Positive Brownian motion
What about a scalar Brownian conditioned to stay positive at all times? Let us consider \(T\) and let us condition first on the event that the Brownian motion stays positive within \([0,T]\) and later consider the limit \(T \to \infty\). The function \(h\) reads
\[ h(t,x) = \mathop{\mathrm{\mathbb{P}}} {\left( \text{$B_t$ stays $>0$ on $[t,T]$} \mid B_t=x \right)} . \]
This can easily be calculated with the reflection principle. It equals
\[ h(t,x) = 1 - 2 \, \mathop{\mathrm{\mathbb{P}}}(B_T < 0 \mid B_T = x) = \mathop{\mathrm{\mathbb{P}}}(\sqrt{T-t} \, \| \xi \| < x) \]

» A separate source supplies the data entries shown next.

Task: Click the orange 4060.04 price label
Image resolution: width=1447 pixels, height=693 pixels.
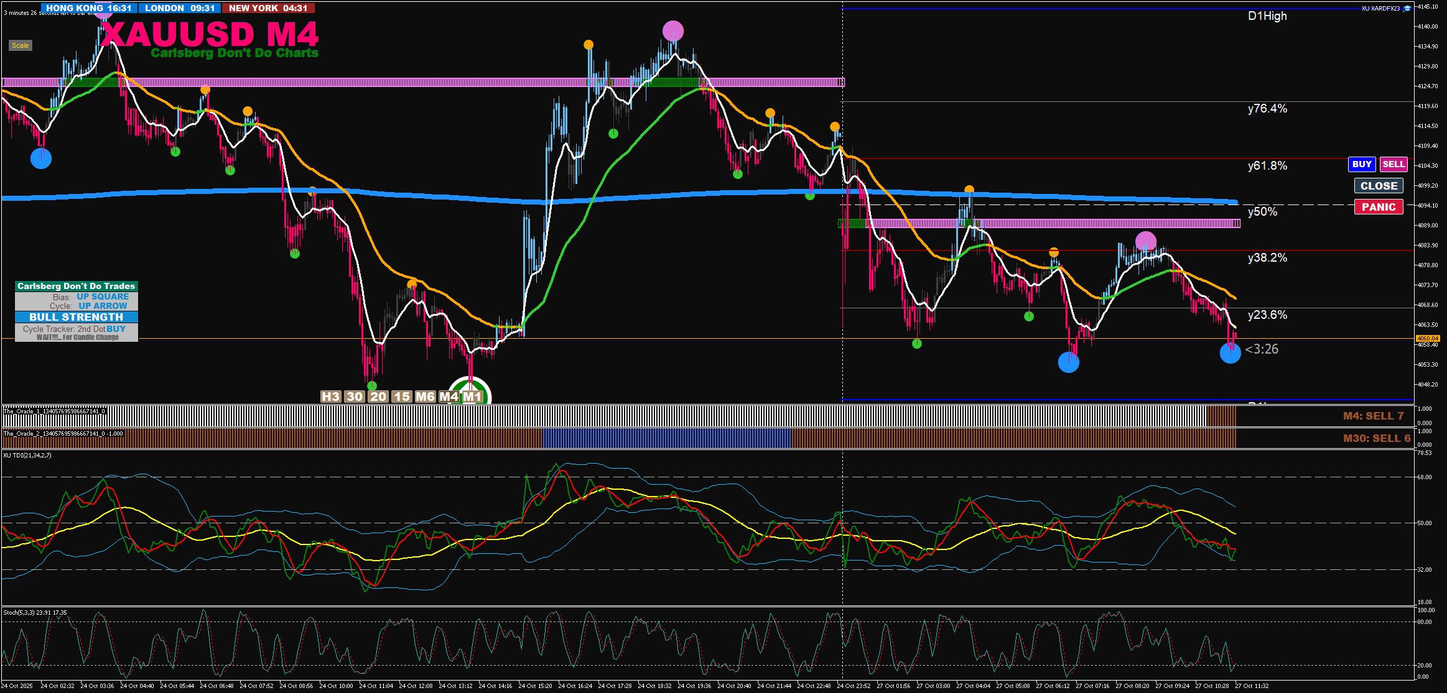Action: pyautogui.click(x=1427, y=339)
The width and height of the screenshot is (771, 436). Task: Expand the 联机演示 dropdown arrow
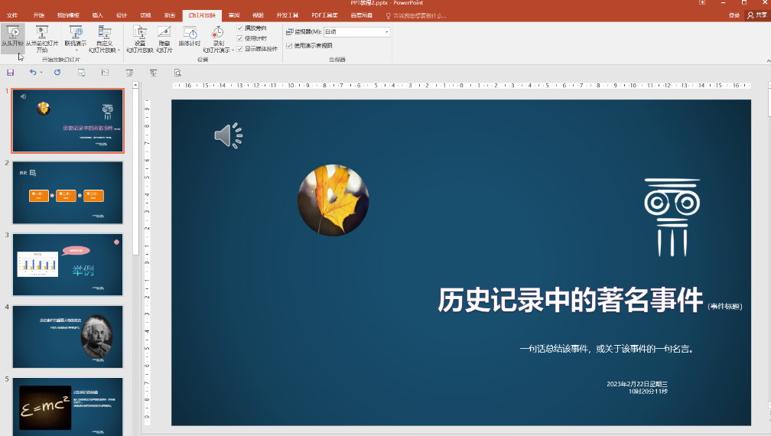(x=76, y=51)
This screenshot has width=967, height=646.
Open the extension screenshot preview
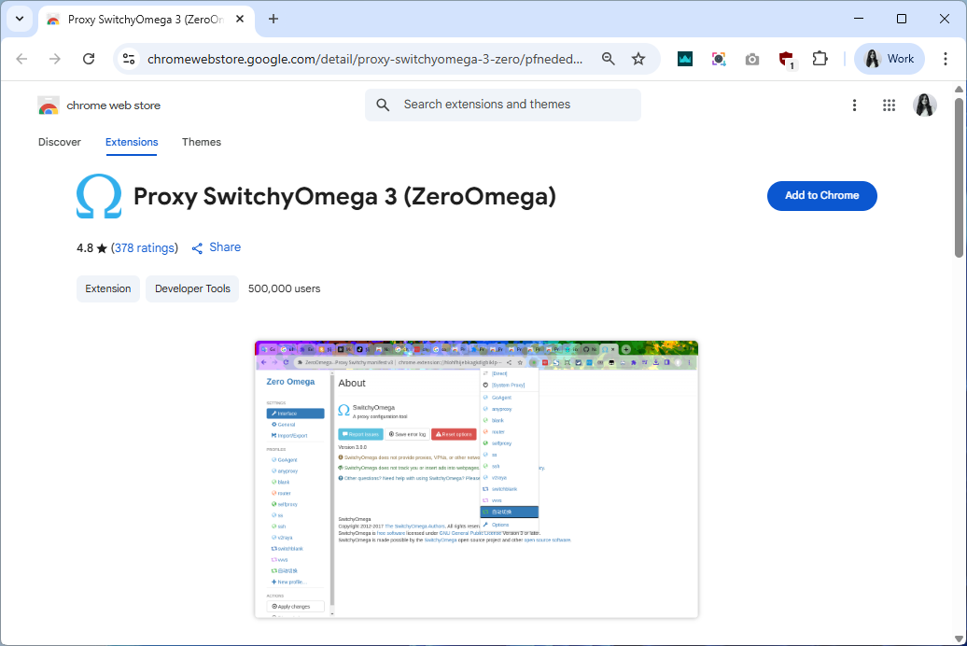pos(476,479)
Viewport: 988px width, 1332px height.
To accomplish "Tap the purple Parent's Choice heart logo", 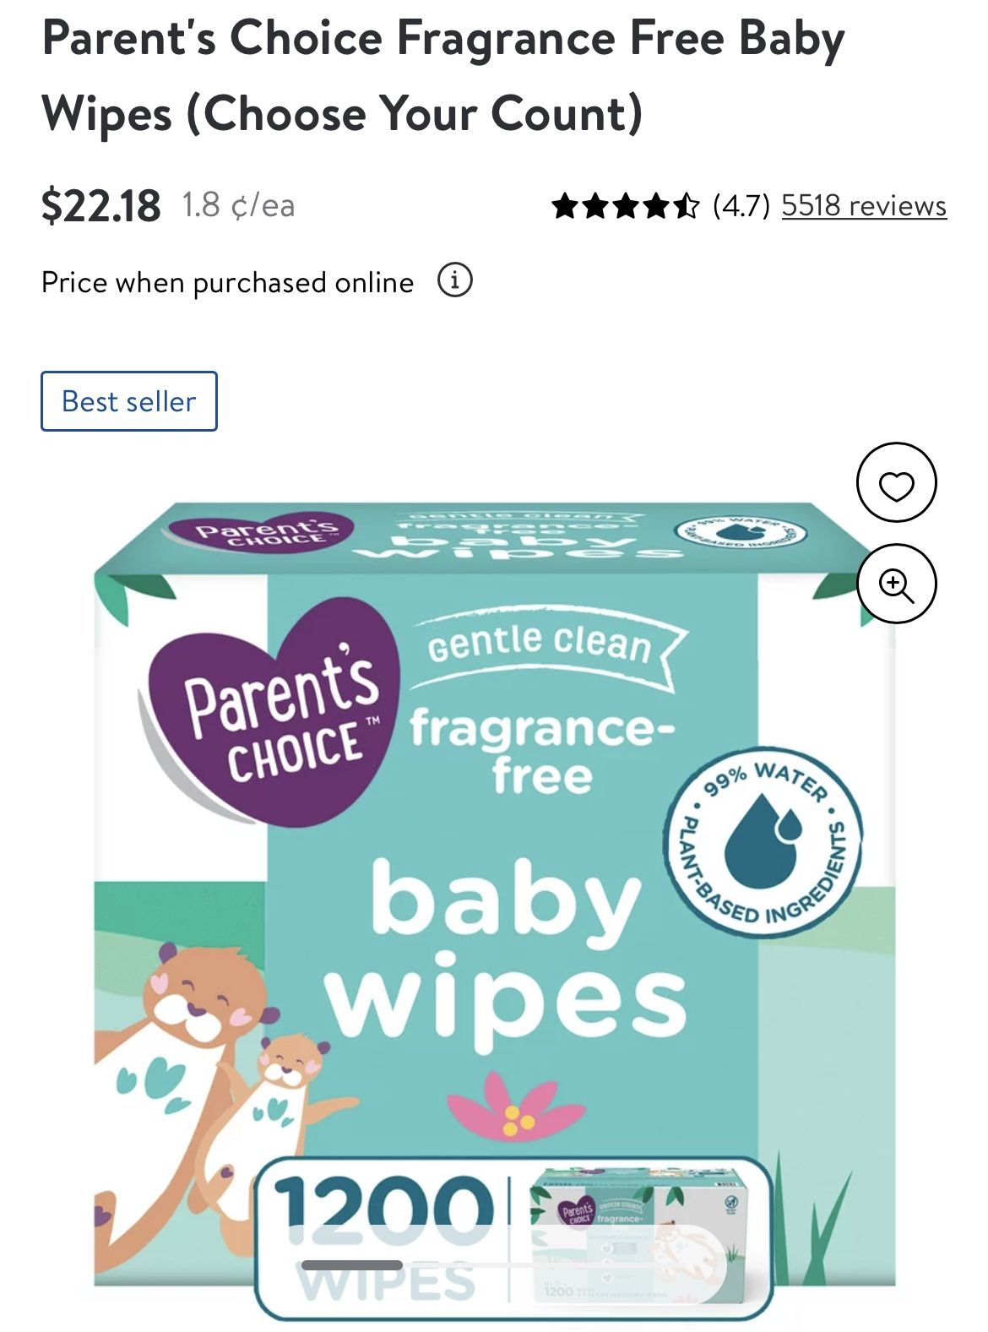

for a standard Gaussian \(\xi \sim \mathcal{N}(0,1)\). Plugging this into Equation 7 gives that the additional drift term is
\[ \nabla \log h(t,x) = \frac{\exp {\left( -x^2 / (2 \, (T-t)) \right)} }{x} \quad \to \quad \frac{1}{x} \]
as \(T \to \infty\). This shows that a Brownian motion conditioned to stay positive at all times has a upward drift of size \(1/x\),
\[ dX^\star \;=\; \frac{1}{X^{\star}} + dB. \]
Incidentally, it is the dynamics of a Bessel process of dimension \(d=3\), i.e. the law of the modulus of a three-dimensional Brownian motion. More generally, if one conditions a Brownian motion to stay within a closed domain \(\mathcal{D}\), the conditioned dynamics exhibit a repulsive drift term of size about \(1/\textrm{dist}(x, \partial \mathcal{D})\) near the boundary \(\partial \mathcal{D}\) of the domain, as described below.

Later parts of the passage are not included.